What Has Been Achieved: In this work, we have developed a new ReaxFF reactive force field for Mo, Ti, Au, O, S, and H (ReaxFF Mo/Ti/Au/O/S/H-2022) to investigate the role of Ti clusters in preventing the oxidation and hydrogenation of a monolayer MoS2 surface in O2- and H2O-rich environments. Our ReaxFF molecular dynamics (MD) simulations reveal the oxidation and hydrogenation mechanisms for the MoS2 surfaces exposed to O2 and H2O environments with and without the presence of Ti clusters.

Importance of the Achievement: The newly developed ReaxFF force field opens an opportunity for understanding the Mo/Ti/Au/O/S/H interactions of MoS2-gas interfaces for the 2D materials modeling society. The subsequent MD simulations uncover the impact of the Ti dopant on the oxidation/hydrogenation behaviors of MoS2 surface. The MD results provide a theoretical basis for engineering the oxidation and anti-oxidation properties of MoS2 thin films and other transition metal dichalcogenides, which can benefit 2D material designs in automotive, aerospace, semiconductor, and nanotechnology industries.

Unique Feature(s) of the MIP that Enabled this Achievement: 2DCC-MIP’s allocations on the PSU’s Institute for Computational and Data Sciences -  Advanced Cyber Infrastructure (ICDS-ACI) cluster enable the ReaxFF force field training and the series of MD simulations for this work.

Publication: Qian Mao, Yuwei Zhang, Malgorzata Kowalik, Nadire Nayir, Michael Chandross, Adri C.T. van Duin. Oxidation and Hydrogenation of Monolayer MoS2 with Compositing Agent under Environmental Exposure: The ReaxFF Mo/Ti/Au/O/S/H Force Field Development and Applications. Frontiers in Nanotechnology 4, 1034795 (2022). https://doi.org/10.3389/fnano.2022.1034795.
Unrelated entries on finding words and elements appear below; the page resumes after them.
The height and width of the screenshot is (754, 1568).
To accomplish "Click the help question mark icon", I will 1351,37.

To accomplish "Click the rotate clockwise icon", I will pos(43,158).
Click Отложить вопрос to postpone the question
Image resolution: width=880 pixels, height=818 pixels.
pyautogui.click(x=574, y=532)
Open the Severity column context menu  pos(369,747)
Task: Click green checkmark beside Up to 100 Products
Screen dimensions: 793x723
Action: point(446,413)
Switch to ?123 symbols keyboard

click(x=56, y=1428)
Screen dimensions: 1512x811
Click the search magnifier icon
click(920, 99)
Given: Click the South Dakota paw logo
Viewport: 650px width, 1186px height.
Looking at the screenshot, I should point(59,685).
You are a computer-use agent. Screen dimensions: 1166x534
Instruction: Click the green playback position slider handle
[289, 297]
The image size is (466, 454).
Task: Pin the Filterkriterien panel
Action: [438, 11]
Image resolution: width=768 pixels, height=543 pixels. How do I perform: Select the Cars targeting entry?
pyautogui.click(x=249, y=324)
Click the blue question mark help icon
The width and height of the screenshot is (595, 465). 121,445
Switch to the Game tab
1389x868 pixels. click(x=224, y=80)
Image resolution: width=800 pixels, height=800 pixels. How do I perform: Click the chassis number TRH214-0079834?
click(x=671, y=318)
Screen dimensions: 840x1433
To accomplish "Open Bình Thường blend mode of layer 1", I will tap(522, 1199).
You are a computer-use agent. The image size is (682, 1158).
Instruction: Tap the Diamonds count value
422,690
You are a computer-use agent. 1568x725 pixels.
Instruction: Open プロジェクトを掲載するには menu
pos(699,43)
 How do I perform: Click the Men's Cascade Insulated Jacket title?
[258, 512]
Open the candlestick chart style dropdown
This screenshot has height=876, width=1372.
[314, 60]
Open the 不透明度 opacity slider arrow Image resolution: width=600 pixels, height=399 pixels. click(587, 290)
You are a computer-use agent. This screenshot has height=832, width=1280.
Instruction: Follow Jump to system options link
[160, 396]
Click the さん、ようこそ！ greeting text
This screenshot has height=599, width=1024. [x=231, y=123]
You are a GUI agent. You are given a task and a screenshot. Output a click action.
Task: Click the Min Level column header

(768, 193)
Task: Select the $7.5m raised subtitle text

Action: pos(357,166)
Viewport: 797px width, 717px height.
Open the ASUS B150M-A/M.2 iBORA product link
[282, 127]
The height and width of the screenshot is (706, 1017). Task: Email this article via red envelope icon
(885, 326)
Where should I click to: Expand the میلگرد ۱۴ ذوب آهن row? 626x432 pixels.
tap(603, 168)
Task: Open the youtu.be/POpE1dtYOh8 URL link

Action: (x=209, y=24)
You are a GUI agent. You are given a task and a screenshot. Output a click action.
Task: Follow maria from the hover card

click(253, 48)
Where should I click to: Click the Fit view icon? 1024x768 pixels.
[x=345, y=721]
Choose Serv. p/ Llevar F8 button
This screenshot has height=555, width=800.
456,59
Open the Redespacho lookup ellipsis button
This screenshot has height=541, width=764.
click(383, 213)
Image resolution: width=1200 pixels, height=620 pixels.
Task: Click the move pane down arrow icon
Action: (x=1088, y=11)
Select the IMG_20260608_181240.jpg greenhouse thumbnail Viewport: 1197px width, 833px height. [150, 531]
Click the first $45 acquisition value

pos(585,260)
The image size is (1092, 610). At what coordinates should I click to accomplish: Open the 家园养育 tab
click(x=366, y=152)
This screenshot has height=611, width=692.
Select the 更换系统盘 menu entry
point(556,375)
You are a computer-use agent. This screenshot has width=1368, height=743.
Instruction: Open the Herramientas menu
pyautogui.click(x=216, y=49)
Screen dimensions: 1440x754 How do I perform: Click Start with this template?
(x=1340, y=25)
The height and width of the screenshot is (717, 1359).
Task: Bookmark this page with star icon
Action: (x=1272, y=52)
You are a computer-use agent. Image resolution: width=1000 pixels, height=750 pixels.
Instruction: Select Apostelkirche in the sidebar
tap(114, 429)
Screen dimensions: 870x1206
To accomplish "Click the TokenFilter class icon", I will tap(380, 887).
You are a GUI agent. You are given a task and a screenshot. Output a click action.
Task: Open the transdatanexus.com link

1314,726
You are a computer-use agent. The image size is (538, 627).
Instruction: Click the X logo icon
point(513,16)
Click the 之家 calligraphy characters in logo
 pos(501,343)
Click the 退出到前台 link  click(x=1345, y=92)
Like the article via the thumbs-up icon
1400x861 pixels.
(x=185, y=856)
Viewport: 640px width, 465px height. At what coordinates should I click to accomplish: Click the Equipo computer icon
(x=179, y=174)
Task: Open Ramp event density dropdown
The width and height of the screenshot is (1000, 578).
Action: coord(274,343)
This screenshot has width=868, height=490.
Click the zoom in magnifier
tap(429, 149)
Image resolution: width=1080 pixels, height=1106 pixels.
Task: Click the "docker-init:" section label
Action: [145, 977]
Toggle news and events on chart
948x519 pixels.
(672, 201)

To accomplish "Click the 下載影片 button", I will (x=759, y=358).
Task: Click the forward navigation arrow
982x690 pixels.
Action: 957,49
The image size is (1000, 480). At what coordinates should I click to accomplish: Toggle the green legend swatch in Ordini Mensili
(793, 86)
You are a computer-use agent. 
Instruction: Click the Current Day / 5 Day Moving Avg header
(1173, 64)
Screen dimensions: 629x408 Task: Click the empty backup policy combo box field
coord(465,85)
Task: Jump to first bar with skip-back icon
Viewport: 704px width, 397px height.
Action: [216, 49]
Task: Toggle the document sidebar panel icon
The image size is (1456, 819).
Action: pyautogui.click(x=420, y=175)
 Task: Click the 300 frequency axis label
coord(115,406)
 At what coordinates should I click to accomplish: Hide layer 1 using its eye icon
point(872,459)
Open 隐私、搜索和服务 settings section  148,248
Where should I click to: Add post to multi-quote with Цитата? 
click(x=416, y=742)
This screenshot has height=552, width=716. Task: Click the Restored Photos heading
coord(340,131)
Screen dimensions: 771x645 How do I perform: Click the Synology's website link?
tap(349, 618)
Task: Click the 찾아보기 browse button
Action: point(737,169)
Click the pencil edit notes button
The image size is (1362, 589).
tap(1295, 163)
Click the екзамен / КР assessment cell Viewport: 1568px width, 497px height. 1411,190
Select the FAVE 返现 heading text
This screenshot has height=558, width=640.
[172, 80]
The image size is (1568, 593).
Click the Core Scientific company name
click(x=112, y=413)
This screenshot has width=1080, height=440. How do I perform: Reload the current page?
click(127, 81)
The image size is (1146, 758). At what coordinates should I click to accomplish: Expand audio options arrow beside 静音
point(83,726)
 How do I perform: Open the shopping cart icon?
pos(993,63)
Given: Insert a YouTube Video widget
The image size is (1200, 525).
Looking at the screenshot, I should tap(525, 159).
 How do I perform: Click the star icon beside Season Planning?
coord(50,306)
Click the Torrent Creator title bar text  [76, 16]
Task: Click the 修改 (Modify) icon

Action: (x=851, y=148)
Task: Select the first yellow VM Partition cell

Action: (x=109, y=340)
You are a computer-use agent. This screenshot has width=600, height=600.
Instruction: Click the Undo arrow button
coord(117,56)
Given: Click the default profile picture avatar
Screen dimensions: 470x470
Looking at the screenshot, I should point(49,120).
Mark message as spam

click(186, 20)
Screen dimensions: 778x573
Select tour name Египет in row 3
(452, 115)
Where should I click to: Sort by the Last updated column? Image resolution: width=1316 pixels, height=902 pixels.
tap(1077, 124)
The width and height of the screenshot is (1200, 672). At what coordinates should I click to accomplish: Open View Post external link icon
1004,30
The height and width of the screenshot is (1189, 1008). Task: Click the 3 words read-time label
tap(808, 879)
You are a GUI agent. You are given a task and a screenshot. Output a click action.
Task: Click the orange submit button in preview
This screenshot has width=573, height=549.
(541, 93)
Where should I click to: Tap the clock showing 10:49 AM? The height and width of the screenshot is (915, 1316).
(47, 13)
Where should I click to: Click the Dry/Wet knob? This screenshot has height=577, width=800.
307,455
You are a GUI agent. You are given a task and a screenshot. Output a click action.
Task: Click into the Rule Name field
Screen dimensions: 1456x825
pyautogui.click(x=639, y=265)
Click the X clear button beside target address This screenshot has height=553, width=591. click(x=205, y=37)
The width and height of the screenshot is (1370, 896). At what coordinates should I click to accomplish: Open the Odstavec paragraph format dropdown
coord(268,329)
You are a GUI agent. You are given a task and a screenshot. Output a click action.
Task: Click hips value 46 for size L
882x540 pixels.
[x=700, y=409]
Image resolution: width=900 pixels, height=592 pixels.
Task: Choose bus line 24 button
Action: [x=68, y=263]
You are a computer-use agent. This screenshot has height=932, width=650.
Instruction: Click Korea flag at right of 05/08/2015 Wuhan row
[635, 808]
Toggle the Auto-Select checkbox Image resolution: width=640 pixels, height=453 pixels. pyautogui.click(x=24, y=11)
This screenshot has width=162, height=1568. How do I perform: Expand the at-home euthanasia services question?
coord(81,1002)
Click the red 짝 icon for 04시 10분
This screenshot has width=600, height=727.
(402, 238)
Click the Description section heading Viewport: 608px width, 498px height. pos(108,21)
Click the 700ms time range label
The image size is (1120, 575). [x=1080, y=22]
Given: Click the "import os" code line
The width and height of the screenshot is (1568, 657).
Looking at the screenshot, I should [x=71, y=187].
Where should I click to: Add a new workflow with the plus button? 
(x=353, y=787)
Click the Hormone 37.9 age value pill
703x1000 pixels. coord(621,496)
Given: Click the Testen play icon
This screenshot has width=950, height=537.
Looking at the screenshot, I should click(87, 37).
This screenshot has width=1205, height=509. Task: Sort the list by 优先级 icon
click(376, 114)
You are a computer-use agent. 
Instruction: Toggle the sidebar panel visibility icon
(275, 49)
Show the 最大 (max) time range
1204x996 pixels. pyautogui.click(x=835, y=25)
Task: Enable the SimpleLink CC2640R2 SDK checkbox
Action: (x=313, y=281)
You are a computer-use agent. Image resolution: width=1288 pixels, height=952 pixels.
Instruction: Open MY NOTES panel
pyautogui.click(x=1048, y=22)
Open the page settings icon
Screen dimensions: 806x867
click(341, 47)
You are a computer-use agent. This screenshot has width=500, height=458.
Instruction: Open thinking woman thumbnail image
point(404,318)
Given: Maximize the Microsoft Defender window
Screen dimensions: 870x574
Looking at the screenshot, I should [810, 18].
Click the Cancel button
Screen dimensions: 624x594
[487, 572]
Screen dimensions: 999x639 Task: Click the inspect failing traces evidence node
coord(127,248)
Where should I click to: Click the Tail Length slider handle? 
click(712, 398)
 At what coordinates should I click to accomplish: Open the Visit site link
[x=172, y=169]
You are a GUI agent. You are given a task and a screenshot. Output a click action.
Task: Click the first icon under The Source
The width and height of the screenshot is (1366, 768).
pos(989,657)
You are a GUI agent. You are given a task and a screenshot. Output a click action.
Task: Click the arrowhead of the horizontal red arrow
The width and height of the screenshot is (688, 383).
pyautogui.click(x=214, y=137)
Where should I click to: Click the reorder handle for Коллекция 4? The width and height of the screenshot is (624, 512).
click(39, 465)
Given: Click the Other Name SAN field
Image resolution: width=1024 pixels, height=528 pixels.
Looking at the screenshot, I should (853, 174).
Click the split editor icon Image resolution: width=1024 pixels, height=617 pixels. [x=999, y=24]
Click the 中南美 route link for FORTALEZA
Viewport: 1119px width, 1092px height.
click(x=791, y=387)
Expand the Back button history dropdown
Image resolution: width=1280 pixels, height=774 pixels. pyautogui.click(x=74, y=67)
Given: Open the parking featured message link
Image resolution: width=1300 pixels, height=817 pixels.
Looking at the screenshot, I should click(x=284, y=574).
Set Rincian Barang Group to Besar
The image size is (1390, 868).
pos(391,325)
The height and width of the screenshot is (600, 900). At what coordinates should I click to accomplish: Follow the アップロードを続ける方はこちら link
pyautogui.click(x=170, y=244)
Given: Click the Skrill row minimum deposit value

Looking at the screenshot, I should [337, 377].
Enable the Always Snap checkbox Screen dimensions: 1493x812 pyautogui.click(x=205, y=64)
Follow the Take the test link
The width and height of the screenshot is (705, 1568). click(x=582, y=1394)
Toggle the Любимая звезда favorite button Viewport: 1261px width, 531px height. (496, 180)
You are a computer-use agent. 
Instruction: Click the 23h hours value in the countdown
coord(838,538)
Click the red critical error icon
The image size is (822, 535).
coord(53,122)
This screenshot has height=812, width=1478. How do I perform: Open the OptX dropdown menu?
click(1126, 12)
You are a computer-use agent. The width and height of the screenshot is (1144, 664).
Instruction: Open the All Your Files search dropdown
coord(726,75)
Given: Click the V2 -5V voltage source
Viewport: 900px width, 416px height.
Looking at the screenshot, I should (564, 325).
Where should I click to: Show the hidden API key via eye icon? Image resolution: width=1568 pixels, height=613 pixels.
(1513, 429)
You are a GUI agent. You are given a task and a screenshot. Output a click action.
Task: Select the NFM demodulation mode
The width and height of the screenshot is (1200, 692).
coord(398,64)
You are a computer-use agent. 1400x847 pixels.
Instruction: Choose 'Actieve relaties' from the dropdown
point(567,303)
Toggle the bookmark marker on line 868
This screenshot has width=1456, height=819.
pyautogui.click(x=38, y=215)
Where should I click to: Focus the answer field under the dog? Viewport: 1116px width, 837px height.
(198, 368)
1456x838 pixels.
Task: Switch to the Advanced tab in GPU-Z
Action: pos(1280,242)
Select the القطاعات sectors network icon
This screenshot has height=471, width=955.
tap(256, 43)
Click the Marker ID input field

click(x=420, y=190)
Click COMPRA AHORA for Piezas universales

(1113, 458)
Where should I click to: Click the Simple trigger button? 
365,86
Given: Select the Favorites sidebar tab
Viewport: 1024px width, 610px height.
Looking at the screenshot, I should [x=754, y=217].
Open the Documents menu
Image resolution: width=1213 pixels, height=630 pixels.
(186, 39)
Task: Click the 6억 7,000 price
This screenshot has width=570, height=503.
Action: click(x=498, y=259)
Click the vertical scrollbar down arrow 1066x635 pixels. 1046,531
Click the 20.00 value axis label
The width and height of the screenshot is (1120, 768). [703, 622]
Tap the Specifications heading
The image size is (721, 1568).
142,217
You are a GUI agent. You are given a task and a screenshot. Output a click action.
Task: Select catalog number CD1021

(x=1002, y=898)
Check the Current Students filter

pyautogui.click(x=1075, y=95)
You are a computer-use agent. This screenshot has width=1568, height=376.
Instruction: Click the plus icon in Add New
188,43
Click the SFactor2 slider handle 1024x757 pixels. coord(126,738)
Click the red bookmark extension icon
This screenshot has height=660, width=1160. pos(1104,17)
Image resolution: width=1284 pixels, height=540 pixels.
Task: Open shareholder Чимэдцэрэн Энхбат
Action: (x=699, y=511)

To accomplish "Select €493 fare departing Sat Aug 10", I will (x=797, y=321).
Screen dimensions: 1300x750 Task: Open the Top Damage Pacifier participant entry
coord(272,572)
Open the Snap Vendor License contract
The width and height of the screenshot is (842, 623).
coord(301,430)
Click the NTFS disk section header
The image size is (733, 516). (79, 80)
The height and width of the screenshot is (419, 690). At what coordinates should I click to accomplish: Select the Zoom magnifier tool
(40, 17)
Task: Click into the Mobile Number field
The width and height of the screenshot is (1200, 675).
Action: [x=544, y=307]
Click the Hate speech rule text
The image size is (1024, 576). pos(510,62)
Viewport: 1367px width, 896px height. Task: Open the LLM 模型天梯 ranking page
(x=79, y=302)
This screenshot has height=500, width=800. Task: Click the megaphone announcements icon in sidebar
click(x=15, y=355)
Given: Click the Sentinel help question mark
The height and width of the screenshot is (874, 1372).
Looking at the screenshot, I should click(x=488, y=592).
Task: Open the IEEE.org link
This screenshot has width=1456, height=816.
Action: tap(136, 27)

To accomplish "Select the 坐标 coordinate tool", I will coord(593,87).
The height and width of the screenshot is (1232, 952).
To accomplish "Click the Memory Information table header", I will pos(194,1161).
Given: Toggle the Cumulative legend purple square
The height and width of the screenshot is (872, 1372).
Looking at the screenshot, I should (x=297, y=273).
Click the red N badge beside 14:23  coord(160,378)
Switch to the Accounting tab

Acknowledgments: The authors acknowledge the funding from the National Science Foundation 2D Crystal Consortium Materials Innovation Platform (NSF 2DCC-MIP) under cooperative agreement DMR-1539916. Computations for this research were performed on the 2DCC-MIP allocations through PSU’s Institute for Cyber Science Advanced Cyber Infrastructure (ICS-ACI) through 2DCC allocations. This work was funded by the Laboratory Directed Research and Development program at Sandia National Laboratories, a multi-mission laboratory managed and operated by National Technology and Engineering Solutions of Sandia, LLC., a wholly owned subsidiary of Honeywell International, Inc., for the US. Department of Energy’s National Nuclear Security Administration under contract DE-NA0003525. Any subjective views or opinions that might be expressed in the paper do not necessarily represent the views of the US. Department of Energy or the United States Government.